Court Opinion

ID: 6609182
Source: CourtListenerOpinion
Date Created: 2022-07-20 20:16:49.336577+00
Date Added: 2024-06-11T15:58:17.578409
License: Public Domain

Law, C. J., and Ellsworth, J.,
dissenting. The design of a foreign attachment, as allowed by statute, in case of an absconding debtor, is to secure his effects in the hands of his agents, etc. which are of such a nature, or so concealed as not to be come at by ordinary process of law. Judgment creditors are entitled to take benefit of it, as well as others, and that immediately upon the debtor’s absconding. They are not obliged to wait to ascertain whether an execution upon the first judgment could be satisfied or not. The statute does not require it; and this would be to postpone them to other creditors, and until it might be too late to secure any*312thing by the process. It was not necessary, therefore, for the plaintiff to aver in his declaration, that he conld not obtain satisfaction upon the first judgment; and if he had, it would not be a question upon the trial, whether he had taken the legal steps to ascertain the fact, or whether the averment was true, or not. It was enough for him, in his declaration, to set forth the judgment unsatisfied, that the debtor was absconded, and that his agents, etc. on whom the process was to be served, had his effects so concealed in their hands that they could not be attached — which he has. done.

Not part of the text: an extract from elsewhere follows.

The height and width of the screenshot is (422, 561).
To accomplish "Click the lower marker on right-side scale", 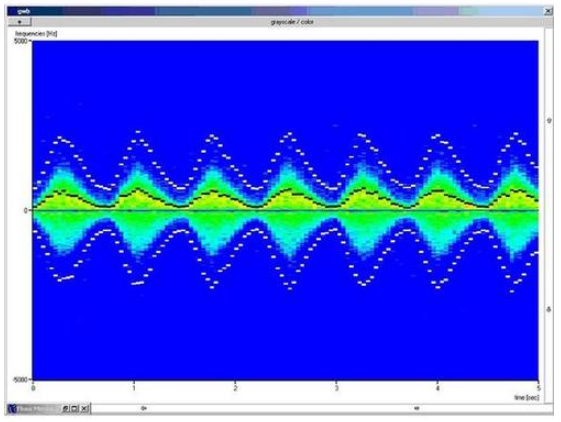I will 549,309.
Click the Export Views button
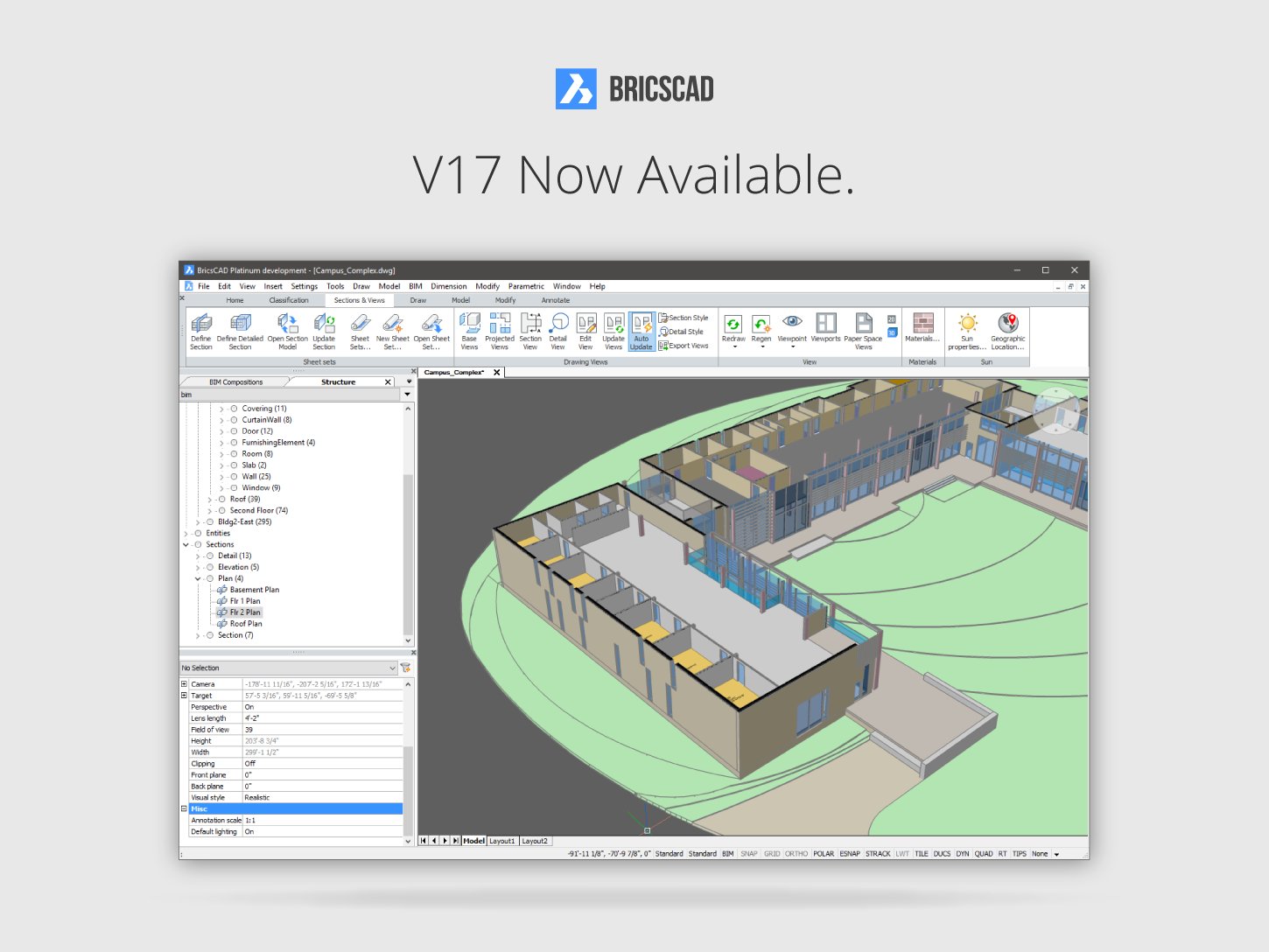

As to the supposed danger, that if such declarations are allowed of, creditors will bring forward a second process when they might as well have satisfaction' upon the existing judgment, and they know it at the time, we apprehend it does not exist; because this would be for them knowingly to refuse the satisfaction they are in quest of, that they may seek it subject to a hazard and delay, and an additional expense to themselves.
As to the practice or resolutions in this state, we apprehend there has been none that will apply against this declaration.— And a debtor has no reason to complain of a second process, who has not satisfied the judgment rendered in the first, and has by absconding, withdrawn a main pledge for the payment of it. See Sterne v. Spalding, ante, 177.